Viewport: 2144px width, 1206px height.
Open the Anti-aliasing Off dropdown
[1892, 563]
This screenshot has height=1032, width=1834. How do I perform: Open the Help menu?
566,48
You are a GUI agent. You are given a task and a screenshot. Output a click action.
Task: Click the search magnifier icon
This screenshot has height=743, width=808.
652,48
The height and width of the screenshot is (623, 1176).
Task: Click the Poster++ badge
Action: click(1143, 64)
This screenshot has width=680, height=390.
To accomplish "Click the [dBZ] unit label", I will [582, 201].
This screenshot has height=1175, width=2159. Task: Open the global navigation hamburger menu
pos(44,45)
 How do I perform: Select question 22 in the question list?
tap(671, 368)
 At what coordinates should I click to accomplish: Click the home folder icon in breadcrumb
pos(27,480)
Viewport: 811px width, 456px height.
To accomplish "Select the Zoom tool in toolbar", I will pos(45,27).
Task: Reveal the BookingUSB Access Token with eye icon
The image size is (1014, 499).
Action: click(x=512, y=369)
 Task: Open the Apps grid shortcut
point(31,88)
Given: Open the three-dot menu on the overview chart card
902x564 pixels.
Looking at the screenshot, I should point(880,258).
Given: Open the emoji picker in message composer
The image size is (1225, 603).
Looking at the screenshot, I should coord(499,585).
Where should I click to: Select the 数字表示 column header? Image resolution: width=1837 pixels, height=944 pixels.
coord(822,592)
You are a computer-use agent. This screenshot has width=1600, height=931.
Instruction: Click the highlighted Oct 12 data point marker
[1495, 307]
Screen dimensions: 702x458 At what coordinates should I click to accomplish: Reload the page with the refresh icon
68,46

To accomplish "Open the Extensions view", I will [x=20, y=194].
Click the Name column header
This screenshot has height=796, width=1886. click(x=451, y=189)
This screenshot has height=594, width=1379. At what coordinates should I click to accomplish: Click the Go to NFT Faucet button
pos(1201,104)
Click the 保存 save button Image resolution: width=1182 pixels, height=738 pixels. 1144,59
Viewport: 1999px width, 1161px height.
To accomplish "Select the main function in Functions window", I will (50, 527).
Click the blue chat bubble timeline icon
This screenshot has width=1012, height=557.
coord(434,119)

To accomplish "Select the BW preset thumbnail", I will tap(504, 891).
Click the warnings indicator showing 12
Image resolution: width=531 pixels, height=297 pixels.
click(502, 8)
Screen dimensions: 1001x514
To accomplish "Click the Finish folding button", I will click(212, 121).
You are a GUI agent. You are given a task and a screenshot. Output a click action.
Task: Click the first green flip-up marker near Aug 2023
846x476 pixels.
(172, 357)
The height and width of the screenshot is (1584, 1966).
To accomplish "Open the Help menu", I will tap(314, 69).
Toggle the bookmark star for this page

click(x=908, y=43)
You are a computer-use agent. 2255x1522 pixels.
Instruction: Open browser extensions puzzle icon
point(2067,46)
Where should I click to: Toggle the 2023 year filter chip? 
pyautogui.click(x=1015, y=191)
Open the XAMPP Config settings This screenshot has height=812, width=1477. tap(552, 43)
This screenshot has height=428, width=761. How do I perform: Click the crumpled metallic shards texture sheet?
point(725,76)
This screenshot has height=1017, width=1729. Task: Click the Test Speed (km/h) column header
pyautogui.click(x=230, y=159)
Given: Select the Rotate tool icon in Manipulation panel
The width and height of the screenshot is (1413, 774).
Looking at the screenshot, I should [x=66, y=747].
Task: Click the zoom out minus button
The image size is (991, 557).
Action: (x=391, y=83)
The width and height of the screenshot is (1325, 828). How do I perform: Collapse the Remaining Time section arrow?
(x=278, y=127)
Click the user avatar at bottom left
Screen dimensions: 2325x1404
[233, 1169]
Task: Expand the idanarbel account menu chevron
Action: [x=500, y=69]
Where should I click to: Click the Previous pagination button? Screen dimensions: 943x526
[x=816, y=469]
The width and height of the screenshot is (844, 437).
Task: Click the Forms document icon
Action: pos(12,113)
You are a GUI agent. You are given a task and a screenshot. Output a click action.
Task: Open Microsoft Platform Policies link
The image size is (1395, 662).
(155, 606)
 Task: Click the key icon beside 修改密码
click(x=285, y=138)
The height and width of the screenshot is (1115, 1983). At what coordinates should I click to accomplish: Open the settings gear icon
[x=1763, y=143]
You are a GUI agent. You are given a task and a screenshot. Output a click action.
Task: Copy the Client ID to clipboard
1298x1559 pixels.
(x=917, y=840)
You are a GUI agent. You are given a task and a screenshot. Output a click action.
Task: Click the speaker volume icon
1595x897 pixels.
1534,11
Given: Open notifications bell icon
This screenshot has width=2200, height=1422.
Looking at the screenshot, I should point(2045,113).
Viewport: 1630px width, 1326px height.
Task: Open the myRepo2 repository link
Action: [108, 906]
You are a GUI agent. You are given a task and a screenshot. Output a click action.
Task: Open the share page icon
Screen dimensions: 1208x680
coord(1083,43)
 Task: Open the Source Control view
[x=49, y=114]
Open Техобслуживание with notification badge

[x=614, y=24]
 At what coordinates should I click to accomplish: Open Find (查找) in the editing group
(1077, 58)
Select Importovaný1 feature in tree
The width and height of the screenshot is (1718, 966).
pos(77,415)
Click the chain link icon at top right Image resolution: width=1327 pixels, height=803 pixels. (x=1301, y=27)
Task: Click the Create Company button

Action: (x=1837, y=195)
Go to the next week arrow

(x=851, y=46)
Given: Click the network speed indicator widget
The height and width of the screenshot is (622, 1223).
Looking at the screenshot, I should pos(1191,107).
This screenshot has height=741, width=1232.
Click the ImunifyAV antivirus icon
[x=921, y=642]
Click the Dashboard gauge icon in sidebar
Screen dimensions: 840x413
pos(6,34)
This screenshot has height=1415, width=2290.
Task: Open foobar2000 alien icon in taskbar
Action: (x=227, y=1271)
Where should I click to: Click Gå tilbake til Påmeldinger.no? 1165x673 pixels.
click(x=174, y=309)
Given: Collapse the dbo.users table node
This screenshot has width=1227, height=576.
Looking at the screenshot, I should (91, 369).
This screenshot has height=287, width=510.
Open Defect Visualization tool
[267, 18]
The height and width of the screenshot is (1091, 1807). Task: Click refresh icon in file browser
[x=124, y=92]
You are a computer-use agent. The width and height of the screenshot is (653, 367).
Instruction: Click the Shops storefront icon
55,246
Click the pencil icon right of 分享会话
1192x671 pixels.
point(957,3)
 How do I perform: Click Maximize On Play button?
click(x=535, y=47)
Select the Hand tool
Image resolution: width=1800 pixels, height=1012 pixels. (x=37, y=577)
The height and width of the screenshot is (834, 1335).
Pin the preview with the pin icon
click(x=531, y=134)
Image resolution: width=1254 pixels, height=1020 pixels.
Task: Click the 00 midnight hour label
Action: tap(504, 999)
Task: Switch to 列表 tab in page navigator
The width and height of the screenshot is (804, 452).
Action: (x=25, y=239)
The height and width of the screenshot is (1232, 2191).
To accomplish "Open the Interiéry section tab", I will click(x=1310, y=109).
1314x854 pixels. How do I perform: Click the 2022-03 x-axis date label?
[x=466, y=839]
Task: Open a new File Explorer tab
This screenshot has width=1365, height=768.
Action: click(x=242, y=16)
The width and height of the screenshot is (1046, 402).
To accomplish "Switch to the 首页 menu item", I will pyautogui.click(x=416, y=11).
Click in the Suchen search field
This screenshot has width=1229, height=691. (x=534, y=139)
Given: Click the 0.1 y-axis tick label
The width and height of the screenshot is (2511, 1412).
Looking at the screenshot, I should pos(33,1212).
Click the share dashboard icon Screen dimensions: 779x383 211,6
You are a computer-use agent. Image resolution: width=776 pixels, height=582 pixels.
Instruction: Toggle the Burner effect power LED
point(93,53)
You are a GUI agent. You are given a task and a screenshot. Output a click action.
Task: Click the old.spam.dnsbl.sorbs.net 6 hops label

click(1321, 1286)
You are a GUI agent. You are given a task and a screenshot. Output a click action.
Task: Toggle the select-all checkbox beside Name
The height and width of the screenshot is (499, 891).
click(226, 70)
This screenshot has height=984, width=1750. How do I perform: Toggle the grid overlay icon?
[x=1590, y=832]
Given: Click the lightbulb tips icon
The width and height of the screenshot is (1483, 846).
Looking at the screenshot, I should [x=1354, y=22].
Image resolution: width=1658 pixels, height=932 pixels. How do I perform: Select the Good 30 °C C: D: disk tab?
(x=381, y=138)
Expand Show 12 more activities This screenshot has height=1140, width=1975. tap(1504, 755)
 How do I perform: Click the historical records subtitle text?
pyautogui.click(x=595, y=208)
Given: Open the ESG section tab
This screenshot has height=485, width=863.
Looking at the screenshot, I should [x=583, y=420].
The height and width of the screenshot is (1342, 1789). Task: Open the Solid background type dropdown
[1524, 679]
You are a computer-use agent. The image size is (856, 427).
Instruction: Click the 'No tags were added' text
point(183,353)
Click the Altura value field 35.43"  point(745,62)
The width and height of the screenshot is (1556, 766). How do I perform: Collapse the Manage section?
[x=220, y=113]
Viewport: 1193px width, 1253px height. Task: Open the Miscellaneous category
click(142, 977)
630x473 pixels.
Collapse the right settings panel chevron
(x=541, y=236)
++++++++++
• **Directions**
Please tally the lines of the entries that contain the string "Switch" and reply with the count alone.

• **Output below**
2